Orexin-A depolarizes nucleus tractus solitarius neurons through effects on nonselective cationic and K+ conductances.

作者信息

Yang Bo, Ferguson Alastair V

机构信息

Department of Physiology, Queen's University, Kingston, Ontario K7L 3N6, Canada.

出版信息

J Neurophysiol. 2003 Apr;89(4):2167-75. doi: 10.1152/jn.01088.2002. Epub 2002 Dec 27.

Abstract

The nucleus tractus solitarius (NTS) plays central roles in a number of autonomic functions including cardiovascular control.
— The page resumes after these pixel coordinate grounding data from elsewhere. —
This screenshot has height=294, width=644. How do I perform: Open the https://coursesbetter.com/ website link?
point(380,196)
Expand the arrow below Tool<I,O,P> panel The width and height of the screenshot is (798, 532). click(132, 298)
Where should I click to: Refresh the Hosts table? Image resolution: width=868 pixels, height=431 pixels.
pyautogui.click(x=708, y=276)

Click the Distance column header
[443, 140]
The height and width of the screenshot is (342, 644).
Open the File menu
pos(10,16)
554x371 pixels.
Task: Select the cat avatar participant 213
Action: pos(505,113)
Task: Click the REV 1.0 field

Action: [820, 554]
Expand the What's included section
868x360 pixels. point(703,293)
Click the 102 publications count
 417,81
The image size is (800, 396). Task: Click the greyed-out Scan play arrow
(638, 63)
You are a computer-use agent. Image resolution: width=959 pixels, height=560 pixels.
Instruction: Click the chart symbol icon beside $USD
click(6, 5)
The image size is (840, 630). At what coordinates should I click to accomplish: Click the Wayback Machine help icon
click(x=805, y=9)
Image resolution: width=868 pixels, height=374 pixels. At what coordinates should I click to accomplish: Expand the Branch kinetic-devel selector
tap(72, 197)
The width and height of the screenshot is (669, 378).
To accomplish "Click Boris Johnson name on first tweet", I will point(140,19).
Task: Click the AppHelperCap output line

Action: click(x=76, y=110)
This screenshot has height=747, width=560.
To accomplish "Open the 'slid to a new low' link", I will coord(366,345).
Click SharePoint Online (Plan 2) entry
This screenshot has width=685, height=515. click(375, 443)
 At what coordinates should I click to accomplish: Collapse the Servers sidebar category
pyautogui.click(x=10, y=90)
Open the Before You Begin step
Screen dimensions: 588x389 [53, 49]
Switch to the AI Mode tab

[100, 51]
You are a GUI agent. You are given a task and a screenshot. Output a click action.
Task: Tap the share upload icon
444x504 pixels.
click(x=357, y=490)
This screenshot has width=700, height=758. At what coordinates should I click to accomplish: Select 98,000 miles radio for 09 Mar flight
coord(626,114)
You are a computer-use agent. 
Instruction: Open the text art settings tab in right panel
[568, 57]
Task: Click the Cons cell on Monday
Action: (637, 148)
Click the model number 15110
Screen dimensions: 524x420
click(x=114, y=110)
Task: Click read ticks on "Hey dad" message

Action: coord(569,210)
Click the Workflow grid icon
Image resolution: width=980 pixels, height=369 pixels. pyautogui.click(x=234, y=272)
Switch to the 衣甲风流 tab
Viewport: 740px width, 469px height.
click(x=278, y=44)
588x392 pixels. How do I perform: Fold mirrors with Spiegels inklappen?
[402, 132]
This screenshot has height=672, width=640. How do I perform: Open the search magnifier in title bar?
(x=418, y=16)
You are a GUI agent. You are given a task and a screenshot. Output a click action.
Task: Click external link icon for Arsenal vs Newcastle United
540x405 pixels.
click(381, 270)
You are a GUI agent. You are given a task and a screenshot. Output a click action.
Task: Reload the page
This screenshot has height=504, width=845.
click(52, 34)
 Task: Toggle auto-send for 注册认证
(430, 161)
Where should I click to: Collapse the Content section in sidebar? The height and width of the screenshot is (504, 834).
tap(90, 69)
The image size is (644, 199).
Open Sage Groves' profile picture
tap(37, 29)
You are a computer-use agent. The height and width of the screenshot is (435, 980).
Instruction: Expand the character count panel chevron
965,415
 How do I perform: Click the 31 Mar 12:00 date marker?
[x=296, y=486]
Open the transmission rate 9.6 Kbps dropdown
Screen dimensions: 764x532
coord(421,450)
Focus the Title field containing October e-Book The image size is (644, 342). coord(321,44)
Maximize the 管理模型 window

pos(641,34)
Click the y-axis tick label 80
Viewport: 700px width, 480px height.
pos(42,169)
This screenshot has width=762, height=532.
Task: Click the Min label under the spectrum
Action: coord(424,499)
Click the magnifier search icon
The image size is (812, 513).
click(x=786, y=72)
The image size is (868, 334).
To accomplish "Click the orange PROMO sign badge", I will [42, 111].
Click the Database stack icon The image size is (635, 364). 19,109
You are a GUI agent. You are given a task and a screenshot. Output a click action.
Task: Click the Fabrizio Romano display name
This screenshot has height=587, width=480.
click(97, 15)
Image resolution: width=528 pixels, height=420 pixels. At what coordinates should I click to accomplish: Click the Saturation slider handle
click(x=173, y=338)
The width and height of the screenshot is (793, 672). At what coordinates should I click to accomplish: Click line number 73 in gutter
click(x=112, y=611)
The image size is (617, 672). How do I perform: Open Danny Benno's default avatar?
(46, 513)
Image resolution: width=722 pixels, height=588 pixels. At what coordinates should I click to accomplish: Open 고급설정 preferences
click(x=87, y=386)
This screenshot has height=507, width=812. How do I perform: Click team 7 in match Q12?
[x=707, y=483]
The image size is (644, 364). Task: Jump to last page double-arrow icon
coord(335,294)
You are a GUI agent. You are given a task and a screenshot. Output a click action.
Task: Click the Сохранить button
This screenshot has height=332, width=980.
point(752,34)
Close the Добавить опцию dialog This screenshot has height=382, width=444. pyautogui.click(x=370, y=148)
Orexin (ORX)-A is a 33-amino-acid peptide implicated in the central regulation of energy metabolism, sleep, and the cardiovascular system. Studies demonstrate the presence of ORX-immunoreactive axons and both OX(1)R (orexin receptor) and OX(2)R mRNA within NTS. In this study, whole cell patch-clamp recordings were obtained from NTS neurons in rat medullary slices. Current-clamp studies showed that bath application of various concentrations of ORX-A depolarized 90.7% (78 of 86) of neurons tested while the remaining cells were either unaffected or showed small hyperpolarizations in response to peptide administration. Depolarizing effects were maintained in the presence of 5 microM TTX, and were concentration dependent. Using voltage-clamp techniques, we also identified modulatory actions of ORX-A on specific ion channels. Our results demonstrate that not only does ORX-A inhibit a specific potassium conductance (the sustained K(+) current) in NTS neurons, but it also activates a nonselective cationic conductance (NSCC). These data suggest that ORX-A effects on central cardiovascular control may result from direct actions on NTS neurons and also highlight the ability of this peptide to influence neuronal excitability as a consequence of concurrent modulation of multiple ion channels.

摘要

孤束核(NTS)在包括心血管控制在内的多种自主功能中发挥着核心作用。食欲素(ORX)-A是一种由33个氨基酸组成的肽,参与能量代谢、睡眠和心血管系统的中枢调节。研究表明,在孤束核内存在ORX免疫反应性轴突以及OX(1)R(食欲素受体)和OX(2)R mRNA。在本研究中,从大鼠延髓切片中的孤束核神经元获得了全细胞膜片钳记录。电流钳研究表明,浴槽中应用不同浓度的ORX-A使90.7%(86个中的78个)受试神经元去极化,而其余细胞对肽给药无反应或表现出小的超极化。在存在5 microM河豚毒素(TTX)的情况下,去极化作用得以维持,且呈浓度依赖性。使用电压钳技术,我们还确定了ORX-A对特定离子通道的调节作用。我们的结果表明,ORX-A不仅抑制孤束核神经元中的一种特定钾电导(持续钾电流),还激活一种非选择性阳离子电导(NSCC)。这些数据表明,ORX-A对中枢心血管控制的影响可能源于对孤束核神经元的直接作用,也突出了这种肽由于同时调节多个离子通道而影响神经元兴奋性的能力。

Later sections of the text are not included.